According to a preferred embodiment of the invention, the leading edge of the blade is located in a plane essentially perpendicular to the axis of the impeller. As is common knowledge, a pump often operates over a wide range of flow and head variations, and the preferred embodiment allows its self-cleaning capability to be maintained independent of different operating conditions.

The third part of the invention relates to a preferred embodiment where the connection of the leading edge to the hub is adjacent the end face 8 of the hub 1, i.e. the hub has no central protruding boss.

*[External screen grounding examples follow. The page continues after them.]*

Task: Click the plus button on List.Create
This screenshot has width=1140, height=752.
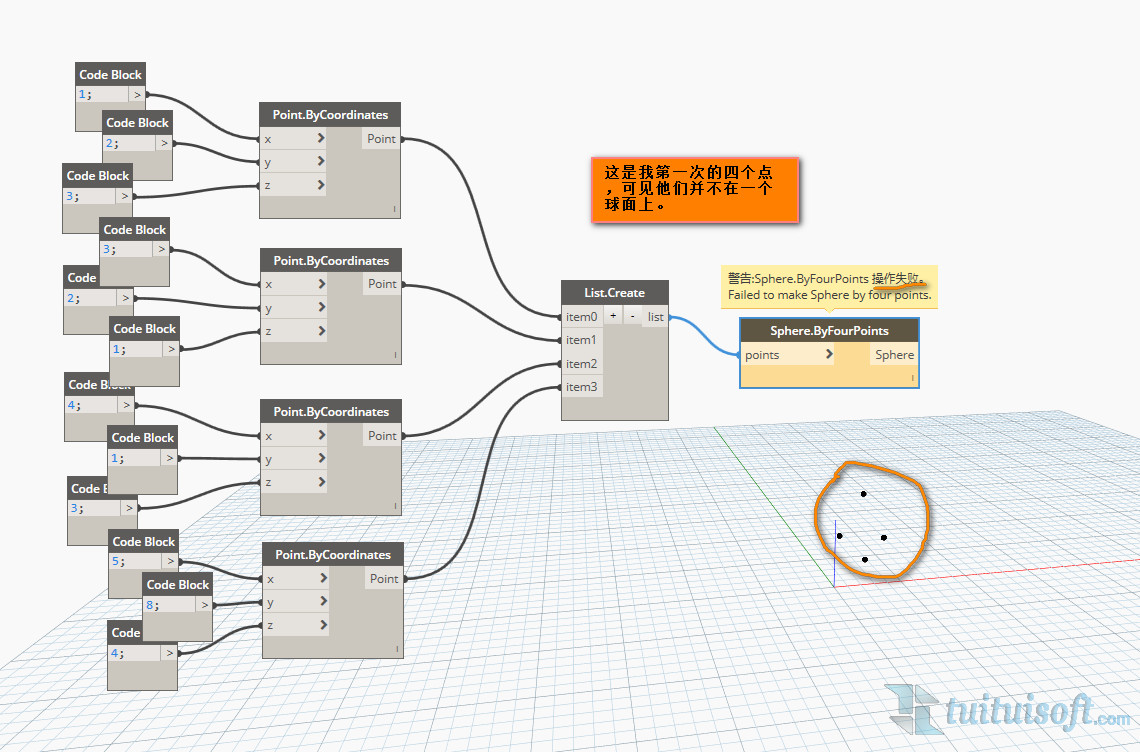Action: [x=613, y=316]
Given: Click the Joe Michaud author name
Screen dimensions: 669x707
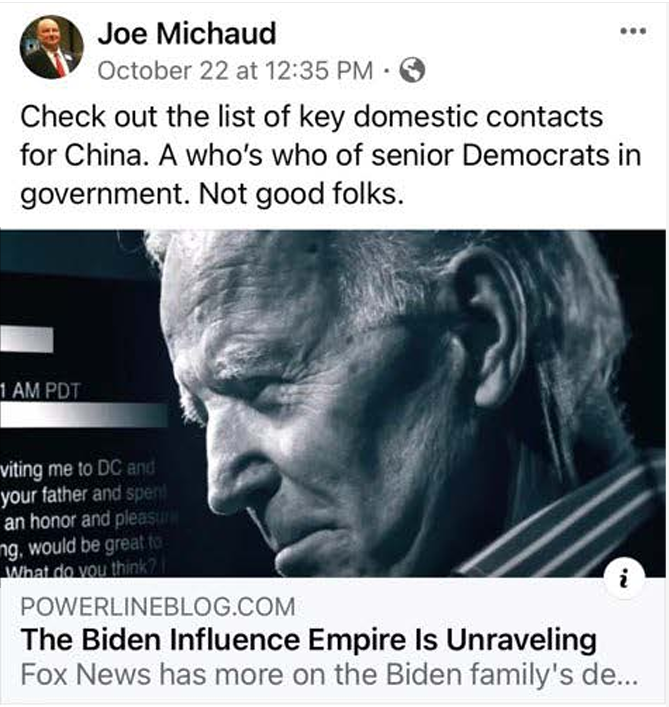Looking at the screenshot, I should click(187, 34).

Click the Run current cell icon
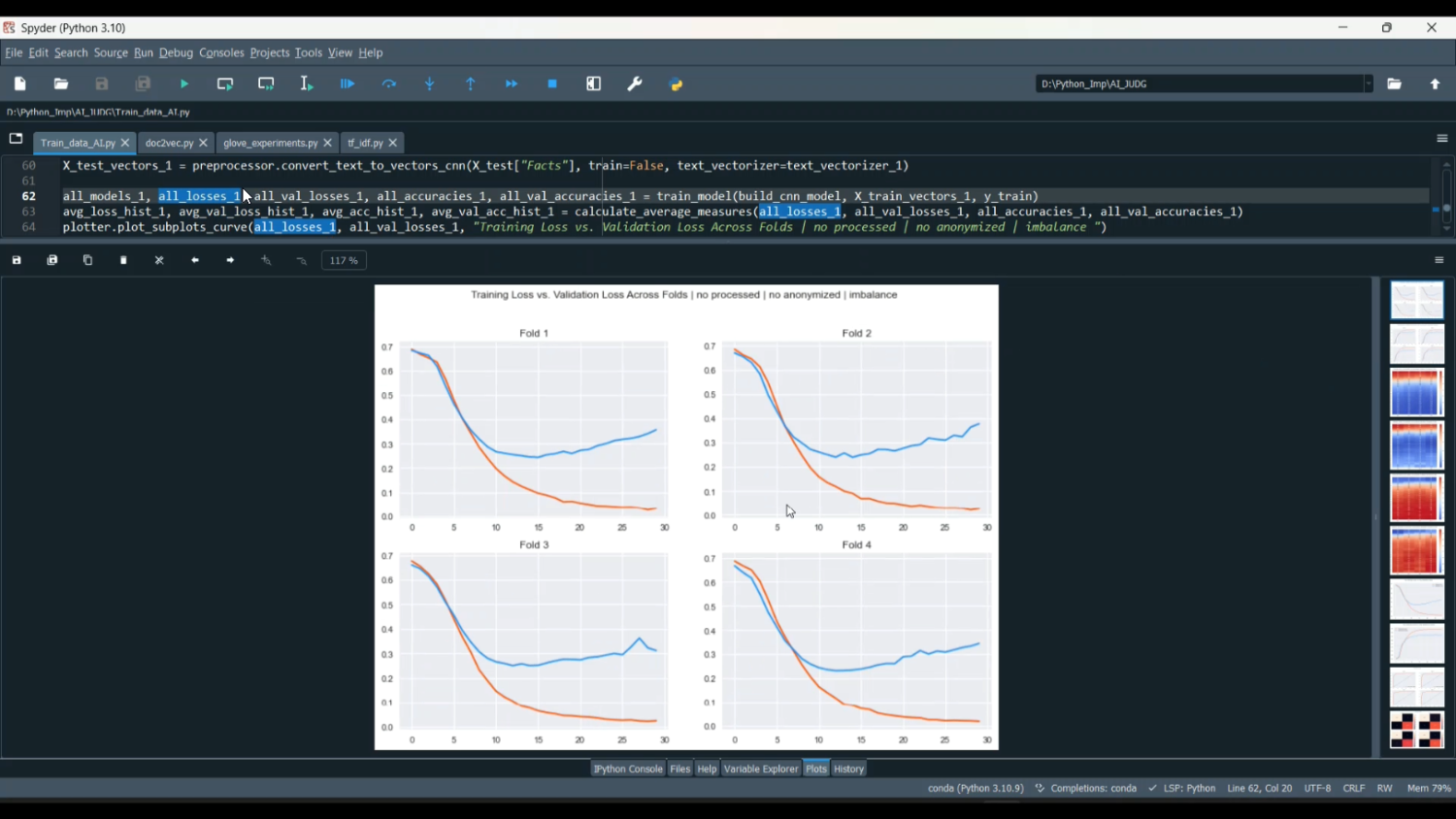tap(225, 84)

This reduces the risk of dirt wrapping around the central portion of the impeller.

Claims (4)

1. A centrifugal or semi-axial flow pump impeller for a pump for pumping sewage, characterized by:

the impeller is provided with one or several blades (2) whose leading edge (3) is swept back towards the periphery, the precise sweep angle (α) being defined as: at each point on the leading edge, the normal (6) to the leading edge and the projected relative velocity (W) of the pumped medium at that point_R) The sweep angle is limited to 40-55 degrees at the connection point (4) of the front edge and the hub (1), to 60-75 degrees at the outer periphery (5) of the front edge, and to the rear of the other pointsThe sweep angle varies approximately smoothly between the two.

2. The pump impeller of claim 1, wherein:

the normal (b) of a point on the leading edge (3) and the projected relative velocity (W) of the pumped medium at that point_R) The value of the included angle (alpha) is limited within the range of 45-55 degrees at the connecting point (4) of the front edge and the hub (1), is limited within the range of 62-72 degrees at the outer periphery (5) of the front edge, and the values of alpha of the rest points are changed between the front edge and the hub approximately and smoothly.

3. The pump impeller of claim 1, wherein:

the leading edges (3) of the blades (2) lie in a plane substantially perpendicular to the impeller axis (Z), wherein the absolute velocity of the pumped medium is mainly in the axial direction.

4. The pump impeller of claim 1, wherein:

the connection point (4) of the leading edge (3) to the hub (1) is located adjacent to the end face (8) of the hub.